NAME

App::DPath - Cmdline tool around Data::DPath

SYNOPSIS

    use App::DPath;

    my $path = '//some/dpath';
    my $data = App::DPath::read_in ($file);
    my @resultlist = dpath($path)->match($data);
    my $output = App::DPath::write_out ({}, \@resultlist);
    print $output;

DESCRIPTION

This module handles the input and output for the dpath command.

SUBROUTINES

read_in

    my $data = App::DPath::read_in ($file, $intype, $yamlmod);

read_in takes a filename as its mandatory argument. It reads the data from the file according to the type specified in the second argument (which defaults to 'yaml') and returns the resulting data structure. Other data types are: 'json', 'xml', 'ini', 'cfggeneral', 'dumper' and 'tap'.

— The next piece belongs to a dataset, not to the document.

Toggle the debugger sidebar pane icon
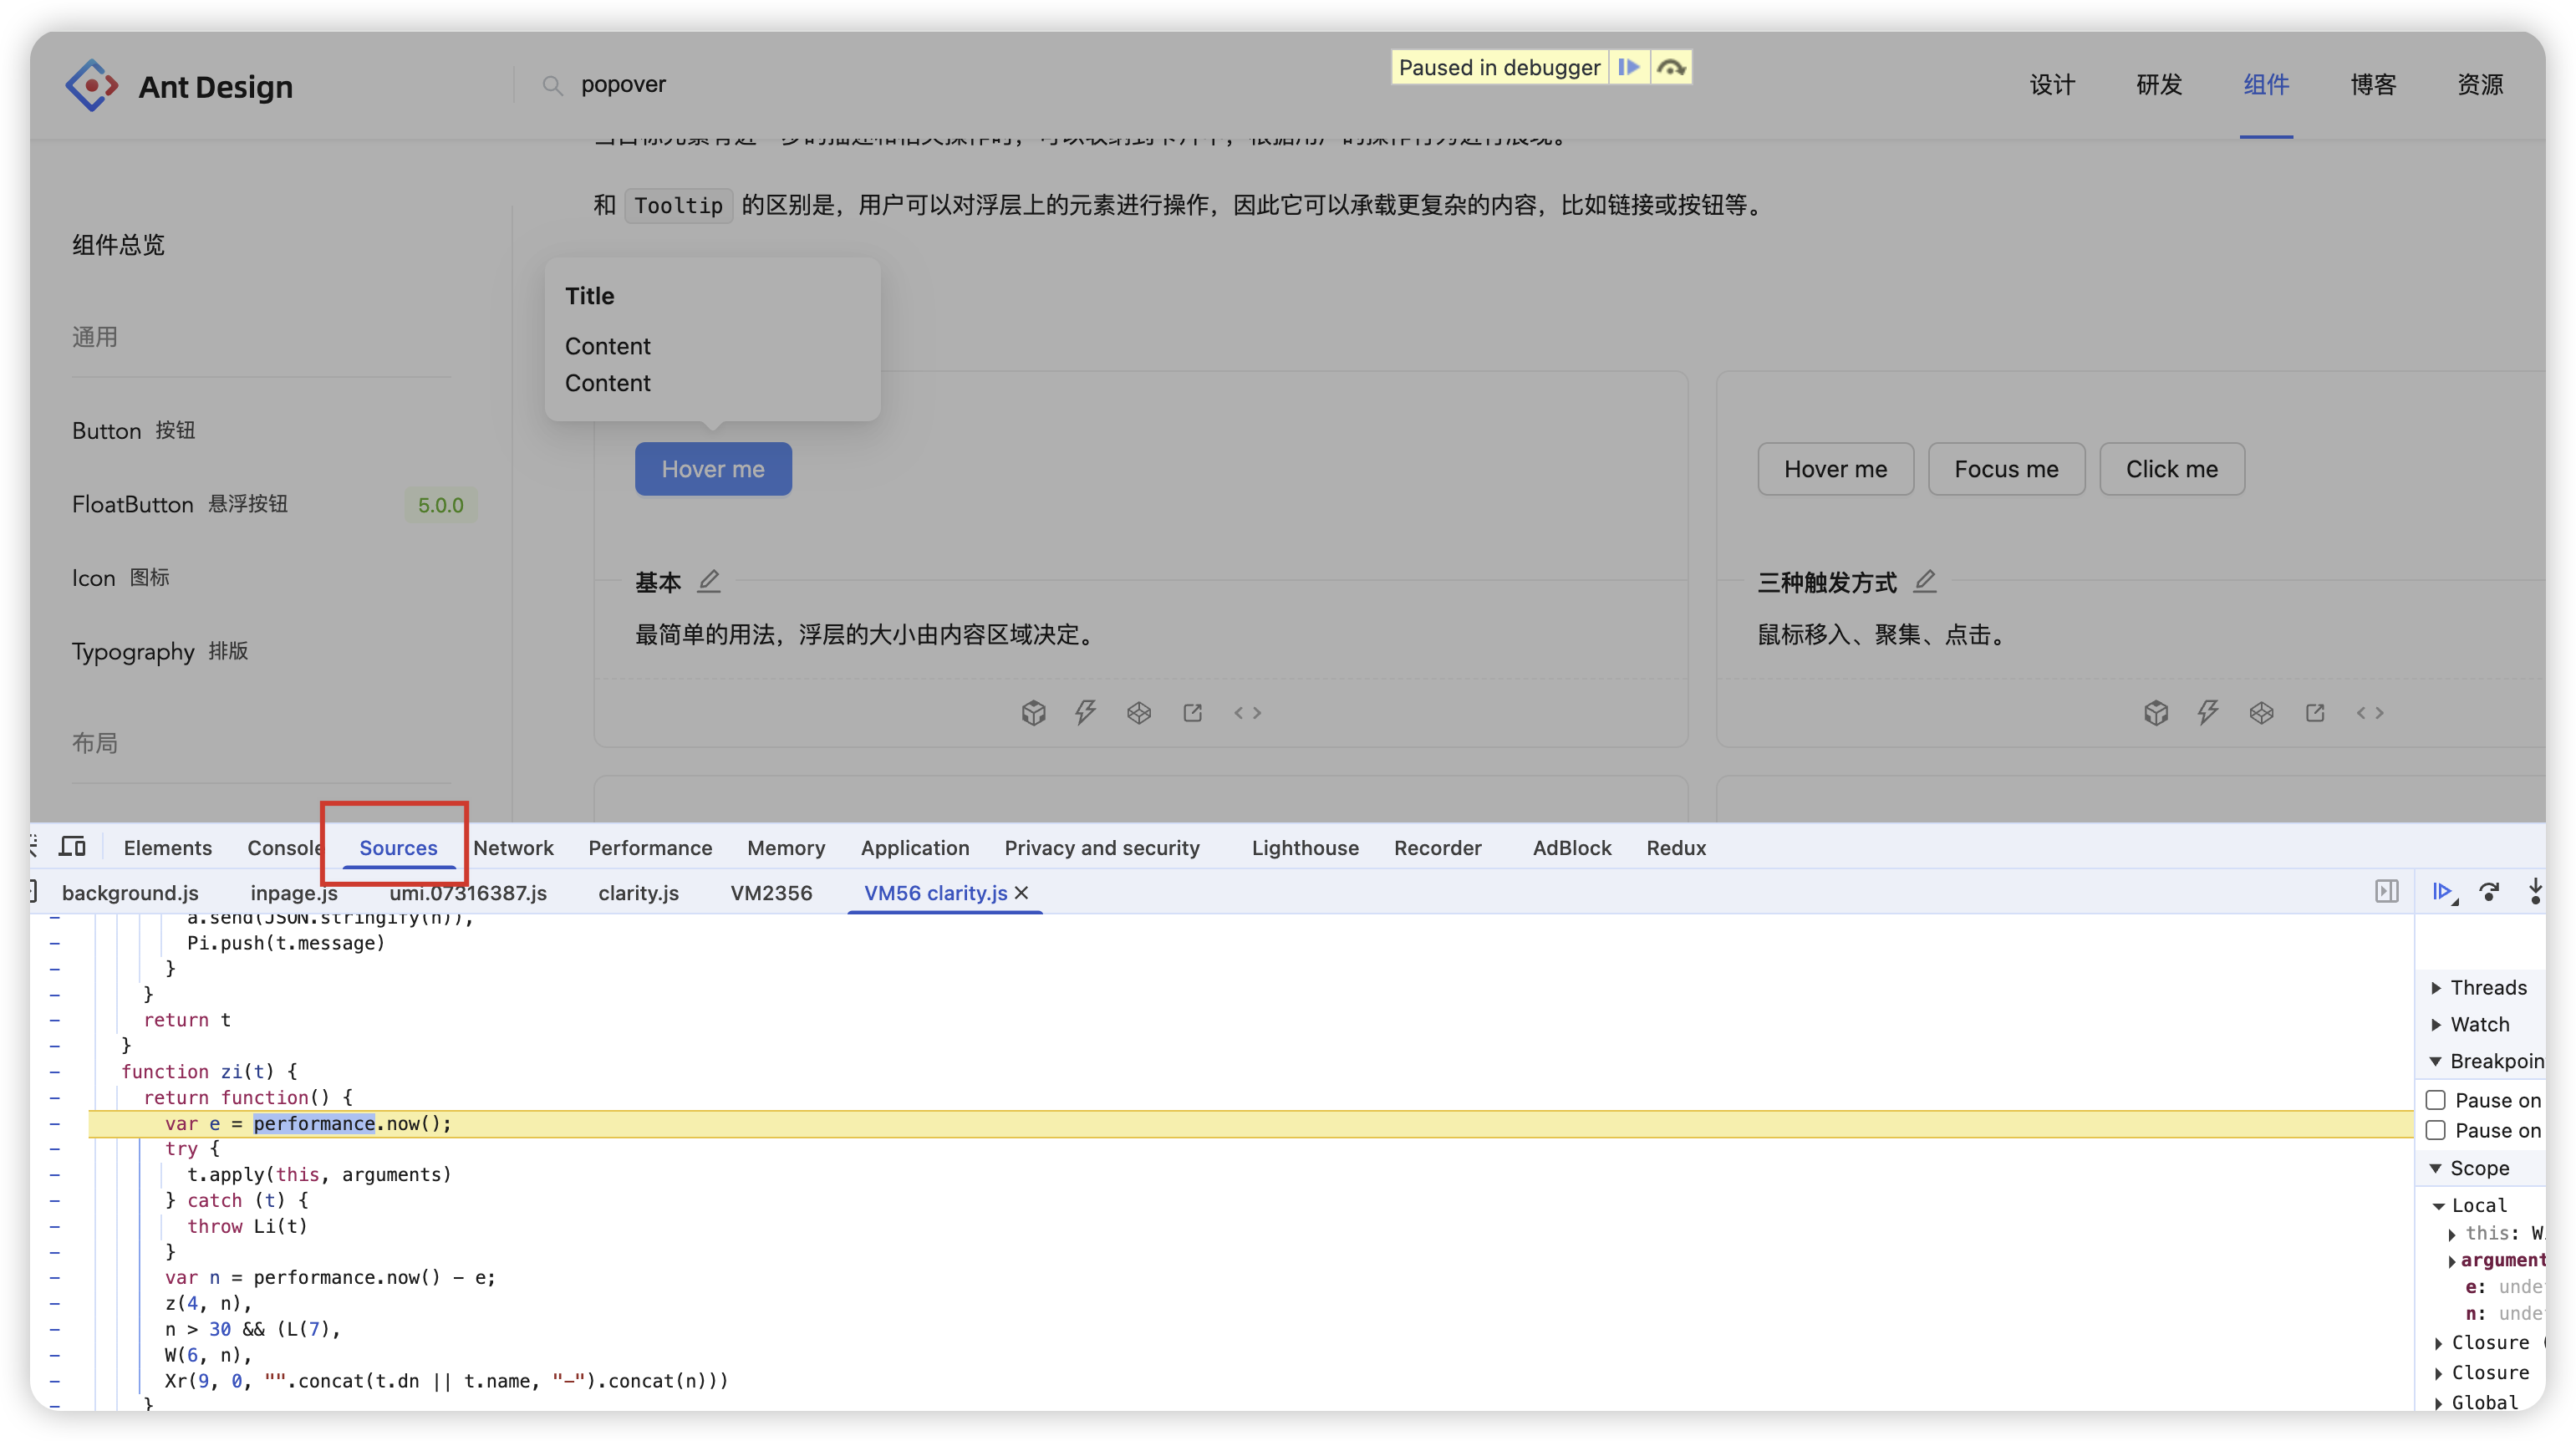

The optional third argument specifies a list of modules to use to parse YAML. The first available module in the list is used. If unspecified it defaults to YAML::XS, YAML::Old, YAML and YAML::Tiny.

write_out

    my $formatted_out = App::DPath::write_out ($opt, $resultlist);

write_out returns the results as a string formatted according to the options in the $opt hashref. Those options are

outtype

One of

yaml (the default)
json
xml
ini
dumper
flat
separator

For outtype=flat only. This option sets the field separator for the output.

fb

For outtype=flat only. Display outer arrays inside square brackets.

fi

For outtype=flat only. Prefix outer array lines with index.

yaml-module

For outtype=yaml only. The YAML processing module to use. If not provided it uses the same default as read_in.

$resultstring is expected to be an arrayref, usually the result of running a match against the read-in data.

SEE ALSO

dpath is the command-line wrapper around this module. Its documentation includes details of the "flat" output format along with some usage examples.

Data::DPath is the underlying path engine.

AUTHOR

Steffen Schwigon <ss5@renormalist.net>

COPYRIGHT AND LICENSE

This software is copyright (c) 2019 by Steffen Schwigon.

This is free software; you can redistribute it and/or modify it under the same terms as the Perl 5 programming language system itself.